▸ Страница
____
Протоиерей Виталий ГОЛОВАТЕНКО беседует со скульптором Михаилом ШЕМЯКИНЫМ

Михаил Шемякин – какие ассоциации вызывает это имя? Странные скульптуры, гофмановские персонажи с длинными носами, эпатажные высказывания в прессе, шумные приезды в Россию из Америки, встречи с президентом… Да, к творчеству Михаила Шемякина многие относятся неоднозначно. Да, он сам создал себе имидж громкий, порой скандальный, шокирующий публику резкостью мнений. Но в то же время… В одном из предыдущих номеров нашего журнала мы публиковали материал о благотворительной выставке рисунков детей с ограниченными возможностями, которая традиционно проходит в Петербурге в Фонде Михаила Шемякина. Зачем вообще известному художнику, давно живущему в Америке, этот фонд? И что он думает о будущем нашей страны, о ее творческом потенциале?

Протоиерей Виталий ГОЛОВАТЕНКО:

Когда мне позвонили из редакции “Фомы” с предложением взять интервью у Михаила Шемякина, я немного растерялся: я же не журналист и не художник, о Шемякине знаю немного – о чём же мы с ним будем говорить? Разумеется, я был знаком с некоторыми его работами, и не только с памятниками в Петербурге и Москве, но и с живописными и графическими произведениями. Впервые я узнал его как художника-иллюстратора по замечательной книге “Испанская классическая эпиграмма”. Уже тогда я понял, что он художник, так сказать, философского направления, что для его творчества характерен примат мысли, идеи, а не простое любование линией и цветом. О нём мне рассказывал и хорошо его знавший мой наставник и друг, композитор Дмитрий Алексеевич Толстой.
____
▸ Исходные данные
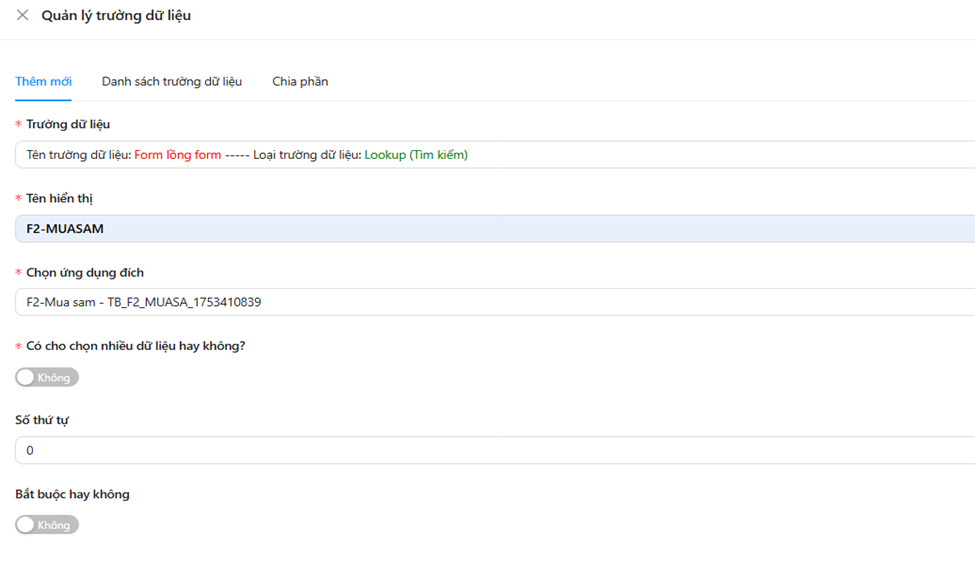The image size is (975, 569).
Task: Toggle the multiple data selection switch
Action: 47,377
____
▸ Задание
Перескажите короче абзац страницы, который начинается словами «Когда мне позвонили из редакции», и сохраните его главные факты.

▸ Ответ
Получив от редакции «Фомы» предложение взять интервью у Михаила Шемякина, автор растерялся: он не журналист и не художник и знает о Шемякине немного. Однако он был знаком с некоторыми его работами: с памятниками в Петербурге и Москве, с живописью и графикой. Впервые он узнал Шемякина как иллюстратора книги «Испанская классическая эпиграмма». Уже тогда автор понял, что это художник философского направления, для которого мысль и идея важнее простого любования линией и цветом. О Шемякине ему рассказывал и композитор Дмитрий Алексеевич Толстой, наставник и друг автора, хорошо знавший художника.